Sepenggal Kisah

Table of Contents
“Setiap tahap harus dilalui dengan sabar, pencapaian yang terburu-buru tidak akan bertahan lama. Seperti pondasi sebuah menara, jika ada yang terlangkahi maka akan membuat rongga yang bisa menjatuhkan menara itu sendiri suatu waktu.”
Kau-bayang imaji-menasehatiku, itu kalimat bernada positif pertama yang keluar dari lidahmu. Tepat tengah hari, dalam gerah yang memanen peluh engkau kembali membuka pembicaraan dengan logat khas yang menjengkelkan. Tapi, ya baru kali ini kau memberikan sebuah kalimta positif kepadaku.

Aku dulu sepertimu, sebelum dikutuk untuk hidup abadi di dalam cermin. Aku seperti remaja yang lainnya, pernah merasakan pahit manis mencintai seorang wanita, ego dan arogansi yang tak terkendali, serta kenakalan-kenalakan konyol yang tak dapat kuhitung lagi. Kau tahu, dulu aku mencintai kesejukan, suka memandang awan, dan tak suka dengan hujan.” Kau-bayang imaji-melanjutkan kalimatmu, sembari menyusun menara dari kartu remi diatas meja.

“Kau tak pernah menceritakan itu sebelumnya ? kukira di awal perjumpaan kau bilang kau adalah refleksi rasa benci dalam diriku ? refleksi kekecewaan dan semua kesedihan yang selama ini terpendam ?.” Tanya ku heran.

Iya, memang seperti itu. Aku bisa hidup lewat kebencian dan rasa sedih dari manusia. Dan waktu itu kau yang memberiku wadah seperti itu, kebencian dan kesedihan yang mendalam.” Jawabnya.

“Aku tak ingat saat itu.”

Apa kau tidak penasaran kenapa kutukan itu terjadi ? kenapa aku harus menanggung penderitaan seperti ini, abadi namun mati.”

“Aku tak perlu tahu bukan ?”

“Iya, tapi kau perlu untuk belajar, agar sejarah tak berulang, agar kesalahan tak perlu lagi terjadi.”

“Aku sedang tidak dalam mood yang baik untuk mendengarkan dongeng.”

“Baiklah kalau begitu, tapi aku akan tetap bercerita. Entah kau mendengarkan atau tidak.”

Ia-bayang imaji-menarik nafas pelan sembari merubah posisi duduknya, menara kartu reminya telah tersusun tinggi, hamper selesai rupanya.

“Dulunya aku adalah sosok pragmatis dan matrealis dalam memandang hidup, terlalu arogan untuk menerima orang lain.

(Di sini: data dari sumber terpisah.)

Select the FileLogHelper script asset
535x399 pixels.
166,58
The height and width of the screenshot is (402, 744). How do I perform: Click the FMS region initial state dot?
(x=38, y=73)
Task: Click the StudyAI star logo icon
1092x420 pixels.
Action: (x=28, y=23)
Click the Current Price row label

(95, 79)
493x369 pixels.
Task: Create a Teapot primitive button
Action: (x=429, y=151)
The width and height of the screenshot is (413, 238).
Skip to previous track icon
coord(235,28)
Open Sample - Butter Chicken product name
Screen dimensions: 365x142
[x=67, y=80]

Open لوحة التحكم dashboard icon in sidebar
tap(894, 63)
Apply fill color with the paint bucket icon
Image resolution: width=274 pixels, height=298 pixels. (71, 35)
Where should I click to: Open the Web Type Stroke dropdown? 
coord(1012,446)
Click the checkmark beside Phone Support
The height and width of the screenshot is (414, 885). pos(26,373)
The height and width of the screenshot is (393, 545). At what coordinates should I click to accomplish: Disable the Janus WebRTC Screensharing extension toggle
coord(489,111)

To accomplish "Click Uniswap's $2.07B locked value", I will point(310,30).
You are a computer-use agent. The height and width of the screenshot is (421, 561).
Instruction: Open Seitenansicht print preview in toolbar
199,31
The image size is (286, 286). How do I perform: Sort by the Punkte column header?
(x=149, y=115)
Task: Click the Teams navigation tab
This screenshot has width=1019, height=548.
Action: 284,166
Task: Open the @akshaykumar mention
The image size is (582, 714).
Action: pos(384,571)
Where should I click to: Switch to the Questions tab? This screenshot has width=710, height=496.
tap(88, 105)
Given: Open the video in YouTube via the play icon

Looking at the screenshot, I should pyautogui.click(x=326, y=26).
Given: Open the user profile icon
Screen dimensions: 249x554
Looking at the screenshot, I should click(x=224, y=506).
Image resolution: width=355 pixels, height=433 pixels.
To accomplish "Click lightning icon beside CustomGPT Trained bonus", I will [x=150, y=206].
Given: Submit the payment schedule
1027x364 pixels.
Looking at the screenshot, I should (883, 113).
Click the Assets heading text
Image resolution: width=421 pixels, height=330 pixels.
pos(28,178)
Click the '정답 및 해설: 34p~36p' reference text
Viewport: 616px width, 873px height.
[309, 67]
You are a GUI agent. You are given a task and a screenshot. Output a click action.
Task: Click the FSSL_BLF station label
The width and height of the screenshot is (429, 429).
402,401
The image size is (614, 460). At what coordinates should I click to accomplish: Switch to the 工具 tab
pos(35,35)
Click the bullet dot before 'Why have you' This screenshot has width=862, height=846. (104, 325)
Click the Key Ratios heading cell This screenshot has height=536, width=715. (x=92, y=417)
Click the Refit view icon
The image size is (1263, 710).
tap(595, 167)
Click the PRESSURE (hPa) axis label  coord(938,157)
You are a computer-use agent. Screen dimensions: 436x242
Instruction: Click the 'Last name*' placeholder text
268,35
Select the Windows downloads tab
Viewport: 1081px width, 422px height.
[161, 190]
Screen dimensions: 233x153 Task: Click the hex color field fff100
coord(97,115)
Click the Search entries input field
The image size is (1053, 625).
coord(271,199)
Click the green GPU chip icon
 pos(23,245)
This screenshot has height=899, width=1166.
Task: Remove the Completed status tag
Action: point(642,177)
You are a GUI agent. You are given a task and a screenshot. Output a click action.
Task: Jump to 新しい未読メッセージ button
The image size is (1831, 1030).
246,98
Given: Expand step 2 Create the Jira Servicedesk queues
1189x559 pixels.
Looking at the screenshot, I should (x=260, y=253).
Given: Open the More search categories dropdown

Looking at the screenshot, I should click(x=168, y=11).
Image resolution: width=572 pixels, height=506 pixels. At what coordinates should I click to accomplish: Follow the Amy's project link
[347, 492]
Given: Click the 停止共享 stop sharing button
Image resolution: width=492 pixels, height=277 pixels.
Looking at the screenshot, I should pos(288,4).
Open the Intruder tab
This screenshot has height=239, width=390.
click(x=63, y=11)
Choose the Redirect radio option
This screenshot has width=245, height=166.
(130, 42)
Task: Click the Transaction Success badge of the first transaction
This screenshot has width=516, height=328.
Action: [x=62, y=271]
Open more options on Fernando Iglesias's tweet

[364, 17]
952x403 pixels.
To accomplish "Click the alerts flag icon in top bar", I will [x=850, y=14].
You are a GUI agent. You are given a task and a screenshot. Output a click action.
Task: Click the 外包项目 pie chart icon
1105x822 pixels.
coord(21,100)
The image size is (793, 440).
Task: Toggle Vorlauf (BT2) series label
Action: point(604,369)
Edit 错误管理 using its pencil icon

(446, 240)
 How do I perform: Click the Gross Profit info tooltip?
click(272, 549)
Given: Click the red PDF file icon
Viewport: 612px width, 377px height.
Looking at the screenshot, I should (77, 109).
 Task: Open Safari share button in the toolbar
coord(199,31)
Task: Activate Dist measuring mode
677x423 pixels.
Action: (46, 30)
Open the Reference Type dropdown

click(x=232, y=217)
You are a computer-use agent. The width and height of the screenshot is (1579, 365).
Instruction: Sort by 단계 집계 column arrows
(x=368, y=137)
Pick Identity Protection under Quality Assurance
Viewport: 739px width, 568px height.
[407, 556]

Dan selalu menganggap remeh manusia selain diriku. Harga diriku adalah jiwa keduaku, ia ku junjung terlalu tinggi sehingga menutupi empati dan simpatiku.”

Ia-bayang imaji-menunduk mengamati bumi, kemudian melanjutkan kalimatnya.

“Kau tahu, Arogan, pragmatis, dan harga diri yang terlalu tinggi adalah jerat yang tidak pernah membiarkanku melangkah jauh mencapai mimpi, ia membuatku jalan di tempat, bahkan jatuh semakin kedasar hidup. Tanpa makna, tanpa kenangan yang berarti. Lalu, aku sampai pada titik dimana aku betul-betul tak bisa lagi mengejar mereka yang dulunya ada disampingku, yang dulunya ada dibawahku. Aku dibutakan arogansi dan harga diri, dan pada kulminasi kondisiku, aku menggunakan cara curang untuk melampaui semuanya. Membuat rongga pada pondasi hidupku, menjadikannya sangat mudah di tumbangkan, sangat mudah dirubuhkan. Sekali lagi ku katakan ini, untuk menjadi pelajaran buat mu setiap tahap harus dilalui dengan sabar, pencapaian yang terburu-buru tidak akan bertahan lama. Seperti pondasi sebuah menara, jika ada yang terlangkahi maka akan membuat rongga yang bisa menjatuhkan menara itu sendiri suatu waktu.”

Aku diam mendengarkan ceritanya, menatapnya yang makin memudar dalam cermin, ia hilang bersembunyi dibalik cermin.